Entre los millones de palabras que nos llegan todos los días, en medio del ruido de la ciudad, del ruido de nuestros corazones, del ruido de la vida… Nos llega el eco lejano de dos silencios casi olvidados.
En este Viernes Santo se cuelan, entre las junturas cansadas de nuestros cuerpos, los silencios silenciados de lo que fue y sigue siendo a nuestro pesar, los silencios del Dios que es Palabra.
Íntimamente unidos, entrelazados para siempre, escuchamos lo inaudible de dos momentos en los que la carne de Dios se hace debilidad absoluta y escandalosa, debilidad de ausencia, de violencia, de fracaso y de futuro presente.
El primer silencio en Belén. Un bebé que llora y que abre sus ojos recién estrenados a la maravilla de la noche, con millones de estrellas que sonríen , en una lejanía cercana de lo que ya les es conocido en el principio de la Creación del mundo. Un niño frágil, como todos, carne preñada de esperanza, en la blancura de lo que todavía se ha de escribir sobre ella. Carne abierta en la ternura desproporcionada de lo recién estrenado, en el calor prestado del regazo materno, que se goza en el disfrute de lo que le fue regalado por la sombra de la Gloria del Dios de la vida. Algo que no puede entender pero que guarda en su corazón generoso.
Silencio
Silencio nuevo contra todo pronóstico. Mesías que no es poder, ni palacio, ni signo inequívoco, ni imposición apabullante, ni estruendo de trueno… Solo silencio remansado en la alegría de un nacimiento cualquiera, en un lugar cualquiera, alejado de cualquier centro de decisión, en una esquina olvidada del gran Imperio Romano.
Silencio
Y el segundo silencio, el de esta noche, ese silencio que brota de una vida que ya dijo todo, que ya dijo con lo que hizo. Silencio de final, anticipado por esa existencia que fue todo darse, de ese grano de trigo molesto que ya había dado mucho fruto: el ciento por uno del cariño. Silencio elegido, no impuesto por la sinrazón del que quiere oír la última explicación de un condenado para tranquilizar su conciencia raquítica.

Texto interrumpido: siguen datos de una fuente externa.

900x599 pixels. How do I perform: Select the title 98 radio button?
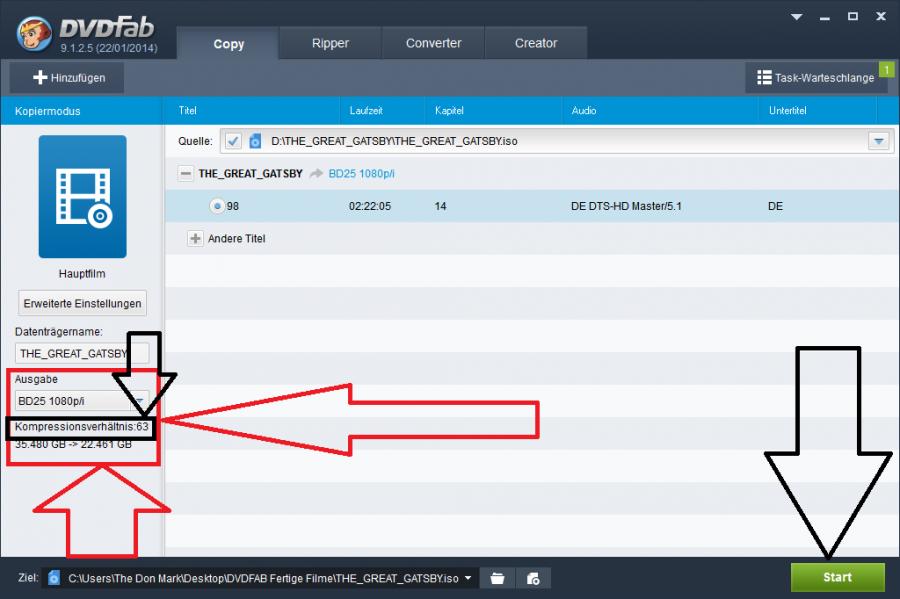[x=217, y=206]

Silencio del cordero que no entiende por qué el amor da, como fruto de unos cuantos, el agraz de la aniquilación. Silencio extenuado del abandono de los suyos, del dolor inmenso de la duda final, de la pregunta del por qué tiene que ser así, de la petición de dejar de lado el cáliz de amargura que es expresión de una carne en agonía hasta las lágrimas.
Silencio
Silencios de los recuerdos de lo vivido durante 33 años, con esa intensidad que solo puede venir de lo plenamente divino, de lo plenamente humano. Silencio entretejido de ensoñación de lo que fue, dibujado en la retina con los rostros de los que había amado hasta el extremo, hasta el extremo.

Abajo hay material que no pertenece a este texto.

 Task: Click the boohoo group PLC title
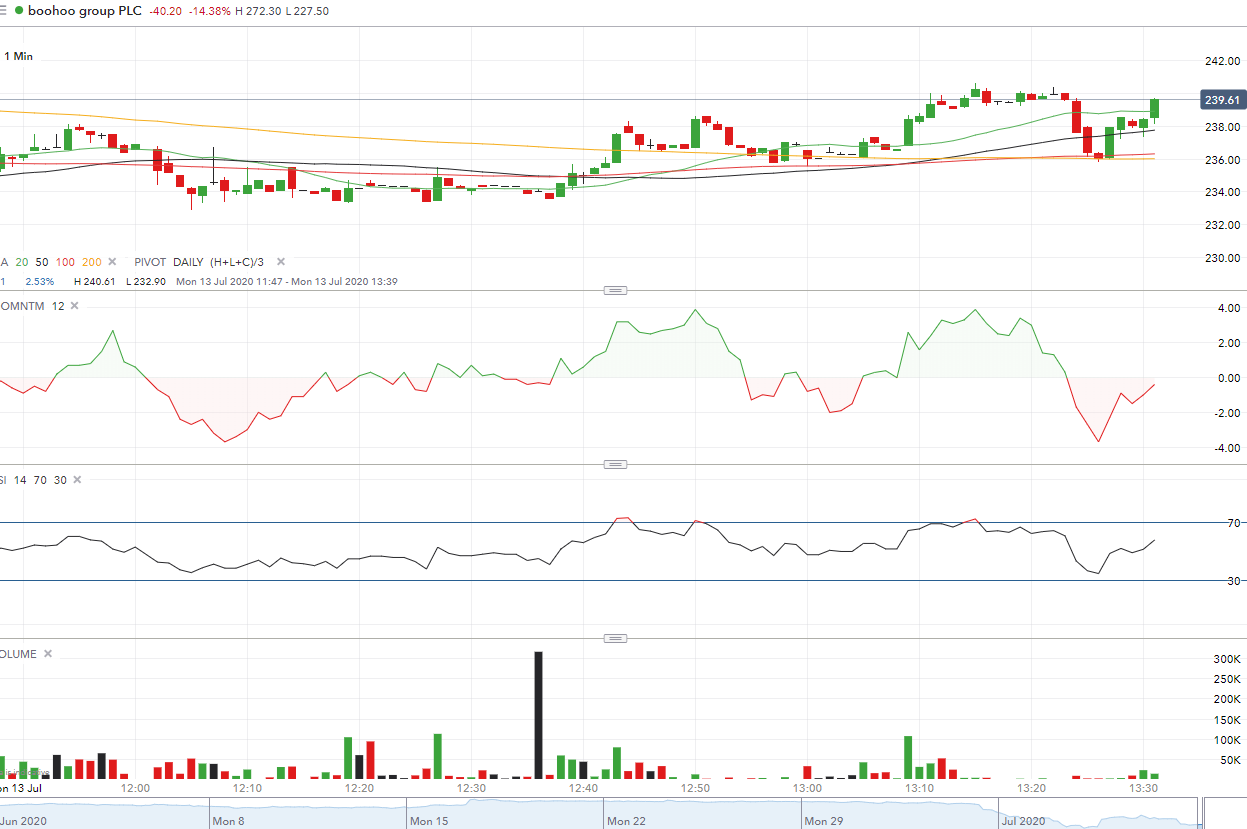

Bienaventuranza encarnada y escarnecida. Vida con necesidad de vivir exageradamente, triturada. Sueño de Dios robado. Entre los gritos hirientes de la gente, nacen palabras silenciosas que suenan en la lejanía del recuerdo,: yo tampoco te condeno, quien esté libre de pecado, no he venido a condenar sino a salvar, os digo que éste salió justificado y el otro no, hoy se cumple esta escritura, a ti te lo digo levántate …
Sabor metálico de sangre en la boca, de esa boca que bendijo, de esa boca de denuncia de una caricatura de un dios que no era compañero del ser humano, sino su enemigo y su miedo.
Silencio
Y el último silencio, el del madero, el del desgarro de la carne del bien, el reflejo de una venganza que quiere borrar lo que ya es eterno con un gesto estúpido de destrucción. Las últimas burlas, las últimas provocaciones, las últimas bocanadas de ese aire hermoso. Y la última palabra inaudible para la barbarie: A tus manos encomiendo mi espíritu.
La última palabra silenciosa de ese abrazo sanador, de esa vuelta al hogar, de esa carne traspasada para siempre, eternamente, por la violencia que hoy se sigue repitiendo. Silencio en la carne de Dios que restaña las heridas, que envuelve el dolor con el manto de la ternura, que hace nuevas todas las cosas, que ya es, para siempre, fuerza en la debilidad. Oscuridad.
Silencio
Y María, la madre, que contempla estremecida ese silencio que se palpa. Que alarga sus brazos para acoger la carne de Dios escarnecida. Que abre su corazón, una vez más, al silencio silencioso del amor de un hijo frágil que busca el calor de su regazo, como había pasado hacía tiempo hacía tiempo en Belén.